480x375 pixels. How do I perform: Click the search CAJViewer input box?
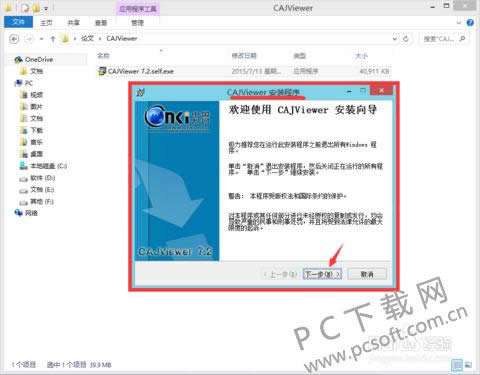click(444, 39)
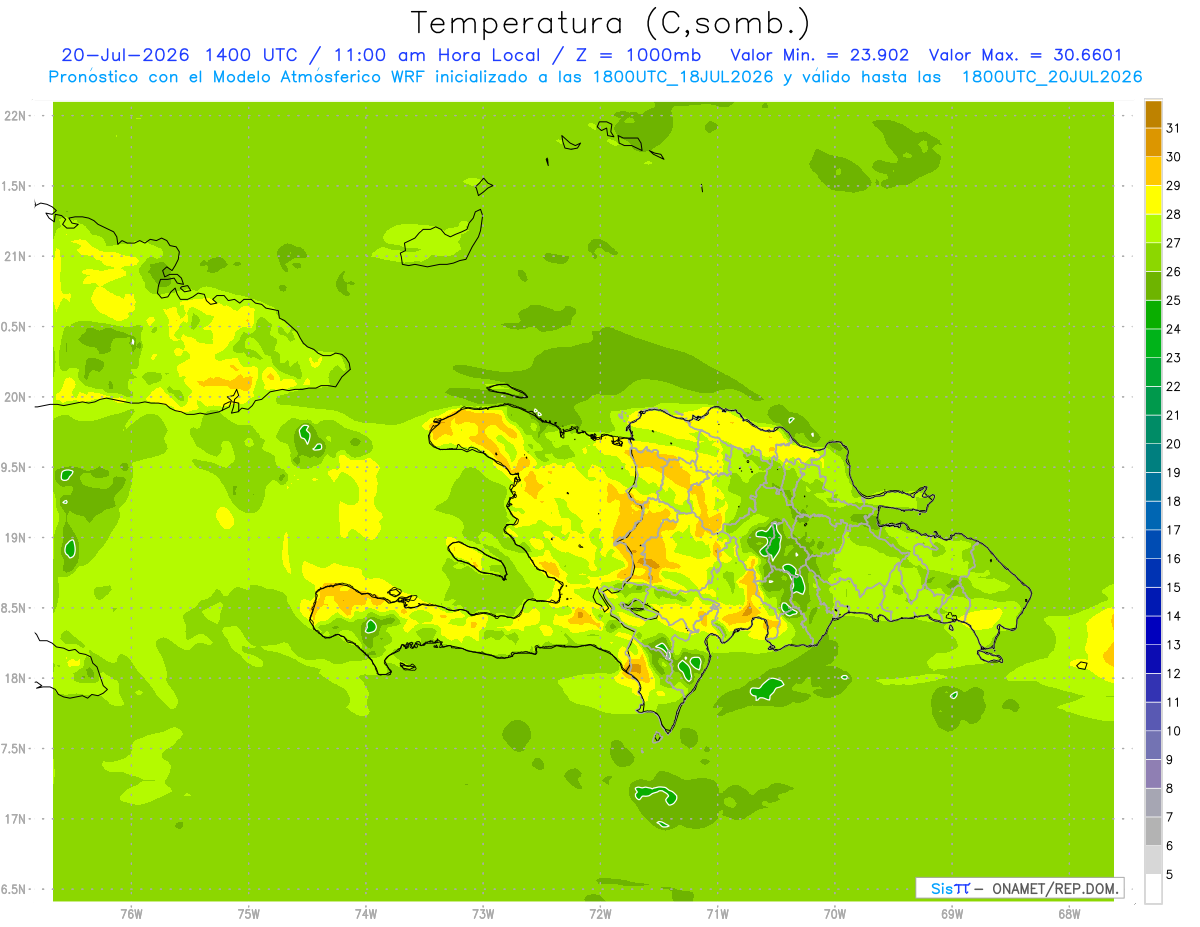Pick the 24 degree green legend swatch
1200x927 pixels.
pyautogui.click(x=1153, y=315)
--
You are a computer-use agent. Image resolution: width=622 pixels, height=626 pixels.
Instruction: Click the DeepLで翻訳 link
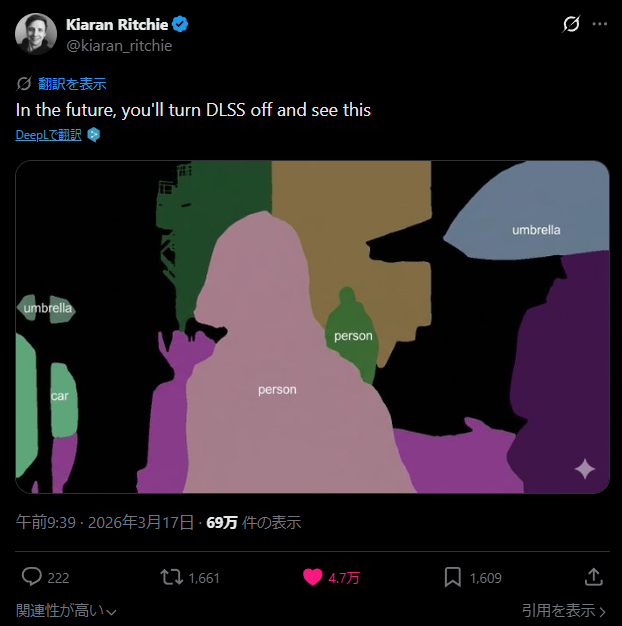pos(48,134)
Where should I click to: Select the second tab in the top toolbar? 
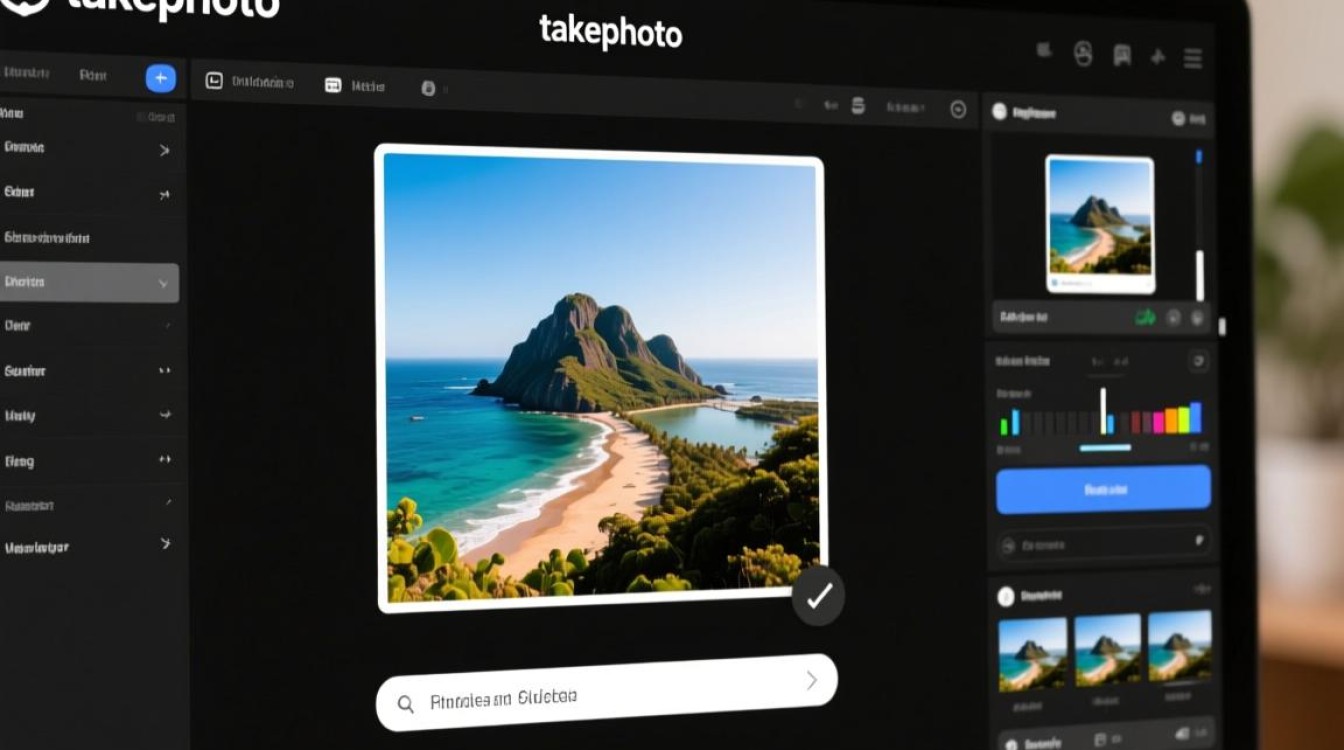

→ **THE EXERCISE**: Please reproduce the data between the lines containing "480x375 pixels. How" and "pyautogui.click(x=1153, y=315)", inclusive, setting them down without the pictures.

→ **TASK OUTPUT**:
480x375 pixels. How do I perform: Click the search CAJViewer input box?
click(444, 39)
Pick the 24 degree green legend swatch
1200x927 pixels.
pyautogui.click(x=1153, y=315)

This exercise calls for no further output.